Pouvoir décider avec les pouvoirs publics de l’avenir des politiques énergétiques

 

Et lorsqu’il s’agit de déterminer qui serait le mieux à même de décider de l’avenir de la politique énergétique française, les Français penchent majoritairement (76%) pour des solutions requérant l’avis des citoyens. De fait, 44% se disent en faveur d’une procédure participative délibérative où des débats contradictoires permettraient aux citoyens de s’informer et d’élaborer une proposition éclairée, à soumettre au vote citoyen. Donnant aussi la parole au peuple, le référendum simple est plébiscité par 32% des Français.

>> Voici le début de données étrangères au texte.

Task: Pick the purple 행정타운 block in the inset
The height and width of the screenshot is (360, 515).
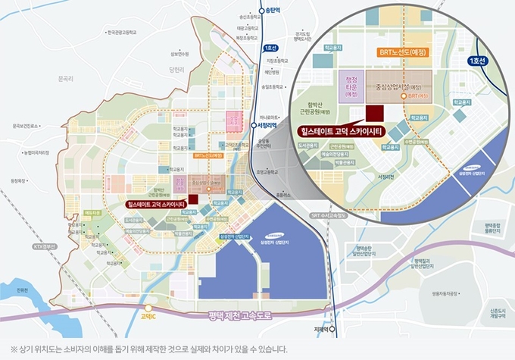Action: [351, 87]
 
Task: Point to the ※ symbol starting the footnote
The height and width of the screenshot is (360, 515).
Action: [8, 349]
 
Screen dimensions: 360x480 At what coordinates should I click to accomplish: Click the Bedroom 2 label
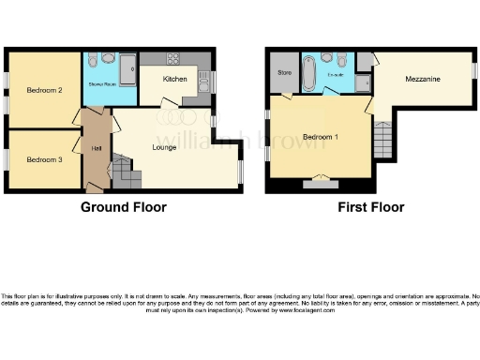[44, 91]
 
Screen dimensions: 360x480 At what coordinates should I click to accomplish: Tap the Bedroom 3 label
[44, 159]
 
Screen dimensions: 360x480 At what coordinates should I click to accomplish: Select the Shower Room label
[101, 84]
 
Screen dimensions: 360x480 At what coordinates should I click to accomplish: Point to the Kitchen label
[175, 80]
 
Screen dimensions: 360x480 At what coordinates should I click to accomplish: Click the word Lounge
[166, 146]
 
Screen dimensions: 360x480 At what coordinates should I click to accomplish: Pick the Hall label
[97, 148]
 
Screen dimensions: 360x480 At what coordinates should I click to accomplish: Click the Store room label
[282, 71]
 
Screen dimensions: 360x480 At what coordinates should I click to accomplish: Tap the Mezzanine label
[423, 81]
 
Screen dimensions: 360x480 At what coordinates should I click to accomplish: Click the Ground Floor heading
[124, 207]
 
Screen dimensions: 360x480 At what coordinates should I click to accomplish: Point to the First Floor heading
[371, 207]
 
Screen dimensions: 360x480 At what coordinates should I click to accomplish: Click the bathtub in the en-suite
[308, 74]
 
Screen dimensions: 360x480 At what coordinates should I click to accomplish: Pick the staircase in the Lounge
[125, 172]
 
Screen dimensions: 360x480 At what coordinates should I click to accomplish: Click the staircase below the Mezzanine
[382, 141]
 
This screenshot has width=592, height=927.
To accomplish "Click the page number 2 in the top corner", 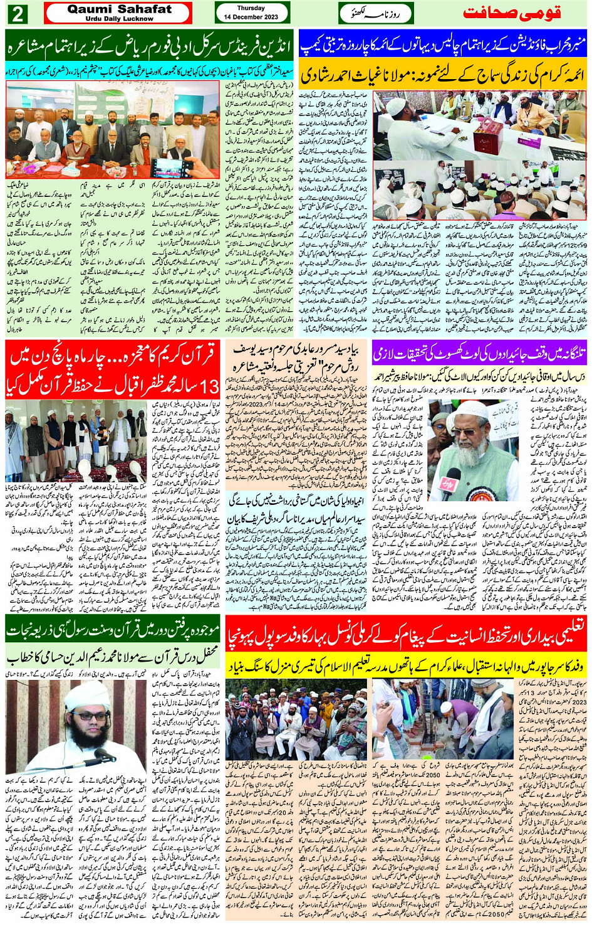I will (17, 13).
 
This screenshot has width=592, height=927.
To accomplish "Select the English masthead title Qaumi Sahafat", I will (119, 9).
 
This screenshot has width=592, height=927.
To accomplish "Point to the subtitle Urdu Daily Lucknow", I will (119, 19).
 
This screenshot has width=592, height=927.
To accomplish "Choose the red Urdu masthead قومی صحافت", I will (512, 13).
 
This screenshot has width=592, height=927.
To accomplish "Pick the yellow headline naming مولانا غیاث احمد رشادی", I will (443, 75).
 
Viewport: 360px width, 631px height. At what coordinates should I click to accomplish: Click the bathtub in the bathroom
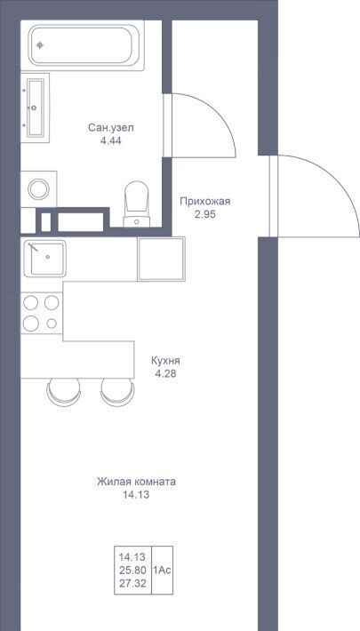coord(86,45)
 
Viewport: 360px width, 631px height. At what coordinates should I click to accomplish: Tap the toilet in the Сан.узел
coord(137,204)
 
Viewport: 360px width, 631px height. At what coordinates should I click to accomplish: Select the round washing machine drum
coord(38,189)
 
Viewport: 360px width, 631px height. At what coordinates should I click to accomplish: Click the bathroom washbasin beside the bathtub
coord(35,108)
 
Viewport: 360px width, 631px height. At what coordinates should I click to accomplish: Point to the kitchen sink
coord(44,258)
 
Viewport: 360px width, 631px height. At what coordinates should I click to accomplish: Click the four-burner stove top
coord(42,313)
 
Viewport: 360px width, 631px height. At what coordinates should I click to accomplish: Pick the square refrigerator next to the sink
coord(161,259)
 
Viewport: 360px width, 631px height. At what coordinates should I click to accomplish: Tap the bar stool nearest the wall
coord(63,392)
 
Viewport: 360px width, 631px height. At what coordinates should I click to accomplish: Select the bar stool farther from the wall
coord(117,392)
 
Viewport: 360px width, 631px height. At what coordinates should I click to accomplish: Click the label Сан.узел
coord(111,128)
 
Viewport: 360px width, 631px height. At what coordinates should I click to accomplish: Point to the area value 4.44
coord(111,140)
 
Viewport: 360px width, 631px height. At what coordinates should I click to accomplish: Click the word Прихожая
coord(205,202)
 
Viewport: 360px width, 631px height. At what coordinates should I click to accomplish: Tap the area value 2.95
coord(205,214)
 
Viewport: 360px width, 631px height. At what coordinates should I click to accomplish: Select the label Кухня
coord(165,361)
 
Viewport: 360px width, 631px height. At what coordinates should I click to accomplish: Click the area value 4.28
coord(165,373)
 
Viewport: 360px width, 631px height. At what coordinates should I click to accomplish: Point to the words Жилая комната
coord(136,482)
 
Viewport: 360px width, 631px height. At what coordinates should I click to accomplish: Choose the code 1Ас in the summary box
coord(163,570)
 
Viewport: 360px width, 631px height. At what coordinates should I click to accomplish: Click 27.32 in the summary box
coord(132,583)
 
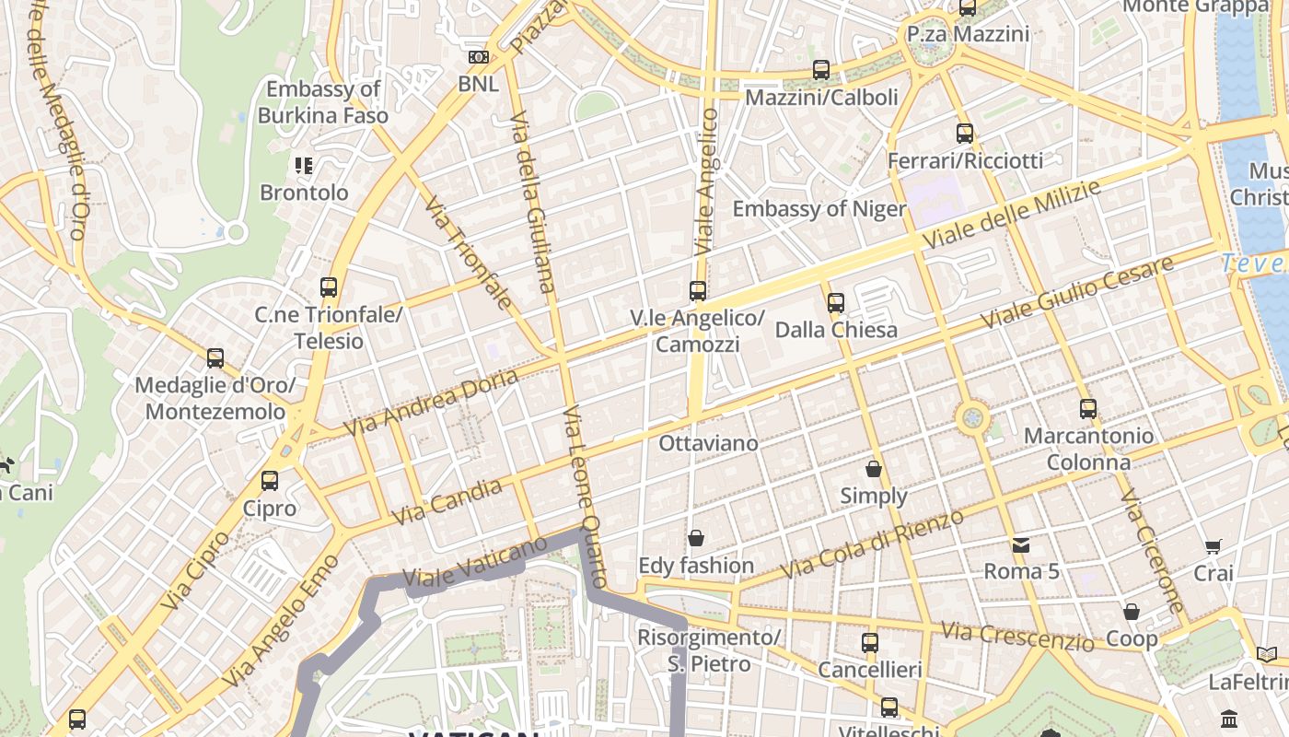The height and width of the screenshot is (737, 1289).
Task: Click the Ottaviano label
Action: tap(708, 443)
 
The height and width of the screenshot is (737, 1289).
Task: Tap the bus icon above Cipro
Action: tap(270, 481)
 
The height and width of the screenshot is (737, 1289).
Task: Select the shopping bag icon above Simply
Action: tap(874, 469)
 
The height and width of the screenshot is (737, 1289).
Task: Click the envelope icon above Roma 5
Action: tap(1021, 544)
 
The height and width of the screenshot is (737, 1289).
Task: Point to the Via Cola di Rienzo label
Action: tap(872, 544)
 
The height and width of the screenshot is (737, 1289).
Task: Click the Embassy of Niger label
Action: tap(819, 209)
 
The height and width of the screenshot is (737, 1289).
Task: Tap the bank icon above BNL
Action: tap(478, 57)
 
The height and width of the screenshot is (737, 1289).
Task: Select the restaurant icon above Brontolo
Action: tap(304, 166)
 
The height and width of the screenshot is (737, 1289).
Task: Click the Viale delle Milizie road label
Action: tap(1012, 215)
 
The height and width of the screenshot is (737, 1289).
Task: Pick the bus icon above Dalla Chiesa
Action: tap(836, 302)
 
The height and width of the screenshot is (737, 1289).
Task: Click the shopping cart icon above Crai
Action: tap(1214, 546)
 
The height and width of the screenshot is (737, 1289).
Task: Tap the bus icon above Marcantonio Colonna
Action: tap(1088, 409)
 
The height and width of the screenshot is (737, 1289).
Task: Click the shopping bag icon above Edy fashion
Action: tap(696, 538)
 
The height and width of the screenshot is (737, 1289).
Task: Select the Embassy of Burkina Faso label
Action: tap(322, 102)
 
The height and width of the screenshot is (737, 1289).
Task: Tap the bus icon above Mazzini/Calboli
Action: tap(821, 70)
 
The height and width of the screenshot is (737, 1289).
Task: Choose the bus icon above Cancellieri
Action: tap(870, 643)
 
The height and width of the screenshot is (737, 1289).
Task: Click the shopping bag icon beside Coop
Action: tap(1132, 612)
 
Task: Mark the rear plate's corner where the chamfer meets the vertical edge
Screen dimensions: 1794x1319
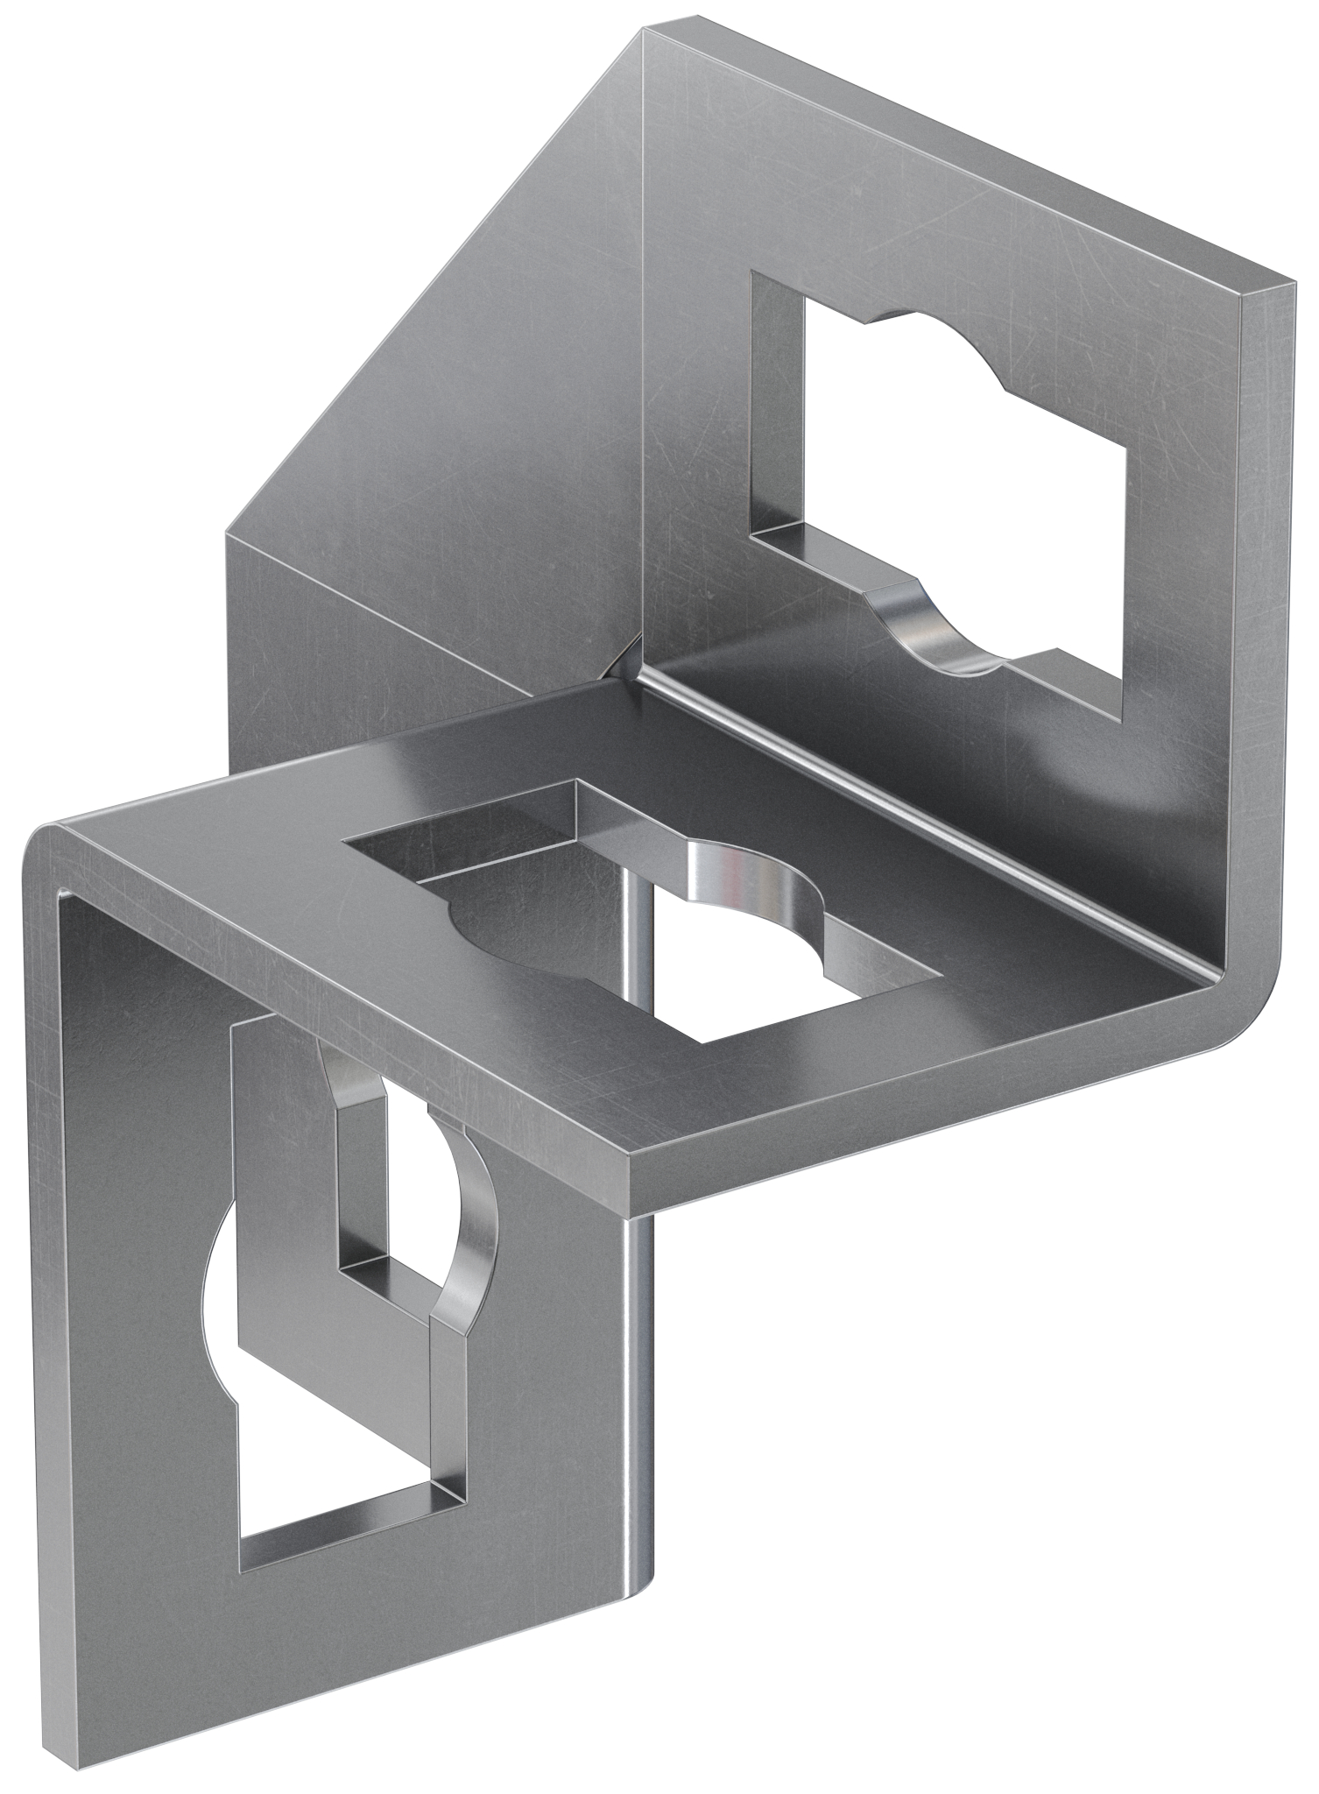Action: click(x=229, y=531)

Seul un Français sur cinq (22%) préfère que ce soit le Parlement (36% chez les sympathisants de la droite).

 

De manière plus concrète, les Français jugent malgré tout que les pouvoirs publics ont un rôle décisif à jouer dans la mise en œuvre d’une politique énergétique plus juste. 

 

- 87% considèrent que les pouvoirs publics doivent favoriser des infrastructures de transport sobres en carbone et en énergie.

 

- 81% pensent qu’ils doivent instaurer un tarif progressif des énergies pour garantir un prix stable et juste pour une consommation énergétique de base et autant de Français (79%) estiment qu’ils doivent les inciter à réduire leur consommation d’électricité par le biais de déductions fiscales.

 

- 66% attendent des pouvoirs publics qu’ils instaurent une obligation de rénovation thermique des bâtiments existants.

 

- 53% sont d’avis que les pouvoirs publics doivent instaurer une contribution "Climat énergie" taxant la consommation d’énergie non renouvelable et les émissions de gaz à effet de serre et 52% sont favorables à l’instauration d’un droit d’accès opposable à l’énergie.

 

Seule la mise en place par les pouvoirs publics d’une « Contribution au service public de l'énergie » qui consisterait à augmenter progressivement les prix de l’électricité pour permettre des investissements dans les énergies renouvelables et les systèmes d’économies d’énergie semble moins importante aux yeux des Français (35%).